**** Données de travail ****

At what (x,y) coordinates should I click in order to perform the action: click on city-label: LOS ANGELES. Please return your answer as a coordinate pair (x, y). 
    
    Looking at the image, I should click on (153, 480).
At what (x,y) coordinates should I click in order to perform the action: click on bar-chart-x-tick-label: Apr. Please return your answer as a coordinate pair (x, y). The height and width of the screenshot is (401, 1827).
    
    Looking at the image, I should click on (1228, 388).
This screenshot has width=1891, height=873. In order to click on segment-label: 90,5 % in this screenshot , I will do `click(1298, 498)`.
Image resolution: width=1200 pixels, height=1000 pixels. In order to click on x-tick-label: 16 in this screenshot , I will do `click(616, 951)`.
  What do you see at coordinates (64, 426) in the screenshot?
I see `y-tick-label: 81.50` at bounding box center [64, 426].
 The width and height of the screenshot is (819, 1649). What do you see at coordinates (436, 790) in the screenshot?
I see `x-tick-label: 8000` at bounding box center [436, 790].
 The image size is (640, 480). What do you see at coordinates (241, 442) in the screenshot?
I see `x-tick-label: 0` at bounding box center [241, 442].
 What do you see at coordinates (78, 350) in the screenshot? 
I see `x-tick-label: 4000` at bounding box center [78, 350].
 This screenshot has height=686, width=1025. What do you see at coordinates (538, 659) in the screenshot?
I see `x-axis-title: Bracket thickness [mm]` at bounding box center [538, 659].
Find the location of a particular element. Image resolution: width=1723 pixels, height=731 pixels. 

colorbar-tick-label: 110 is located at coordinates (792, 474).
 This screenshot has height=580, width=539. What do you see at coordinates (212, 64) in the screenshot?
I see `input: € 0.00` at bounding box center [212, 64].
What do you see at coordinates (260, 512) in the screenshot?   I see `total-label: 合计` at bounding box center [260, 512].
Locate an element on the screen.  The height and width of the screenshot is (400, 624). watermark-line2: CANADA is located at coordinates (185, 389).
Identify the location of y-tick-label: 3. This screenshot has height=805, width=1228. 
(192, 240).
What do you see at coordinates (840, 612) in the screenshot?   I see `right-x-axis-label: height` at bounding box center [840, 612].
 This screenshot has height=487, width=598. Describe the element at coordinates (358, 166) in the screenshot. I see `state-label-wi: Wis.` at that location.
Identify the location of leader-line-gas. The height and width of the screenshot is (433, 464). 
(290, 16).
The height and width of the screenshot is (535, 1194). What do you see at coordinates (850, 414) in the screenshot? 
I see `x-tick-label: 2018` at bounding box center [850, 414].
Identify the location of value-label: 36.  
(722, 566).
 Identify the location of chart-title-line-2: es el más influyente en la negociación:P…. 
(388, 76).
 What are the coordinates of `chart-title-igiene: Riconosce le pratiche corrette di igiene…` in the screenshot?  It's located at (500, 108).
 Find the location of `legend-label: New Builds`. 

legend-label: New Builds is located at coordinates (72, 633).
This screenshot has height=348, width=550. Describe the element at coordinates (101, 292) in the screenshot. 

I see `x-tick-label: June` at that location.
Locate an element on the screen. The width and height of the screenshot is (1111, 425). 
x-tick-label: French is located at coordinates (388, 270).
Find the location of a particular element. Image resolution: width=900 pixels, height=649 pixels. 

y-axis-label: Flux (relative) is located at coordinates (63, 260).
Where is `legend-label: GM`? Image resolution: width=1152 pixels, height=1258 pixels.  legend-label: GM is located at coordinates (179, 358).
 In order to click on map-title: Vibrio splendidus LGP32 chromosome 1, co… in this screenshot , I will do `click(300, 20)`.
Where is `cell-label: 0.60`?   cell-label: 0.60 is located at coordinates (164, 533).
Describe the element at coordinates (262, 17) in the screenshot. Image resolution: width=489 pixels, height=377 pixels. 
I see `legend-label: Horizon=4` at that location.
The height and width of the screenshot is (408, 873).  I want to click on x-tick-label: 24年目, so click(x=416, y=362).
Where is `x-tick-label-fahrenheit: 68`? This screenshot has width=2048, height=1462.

****

Consigne: Recopiez à l'identique le passage des données qui s'étend du tout début jusqu'à la ligne contenant « Looking at the image, I should click on (153, 480). », cette dernière comprise.

Réponse proposée:
At what (x,y) coordinates should I click in order to perform the action: click on city-label: LOS ANGELES. Please return your answer as a coordinate pair (x, y). 
    
    Looking at the image, I should click on (153, 480).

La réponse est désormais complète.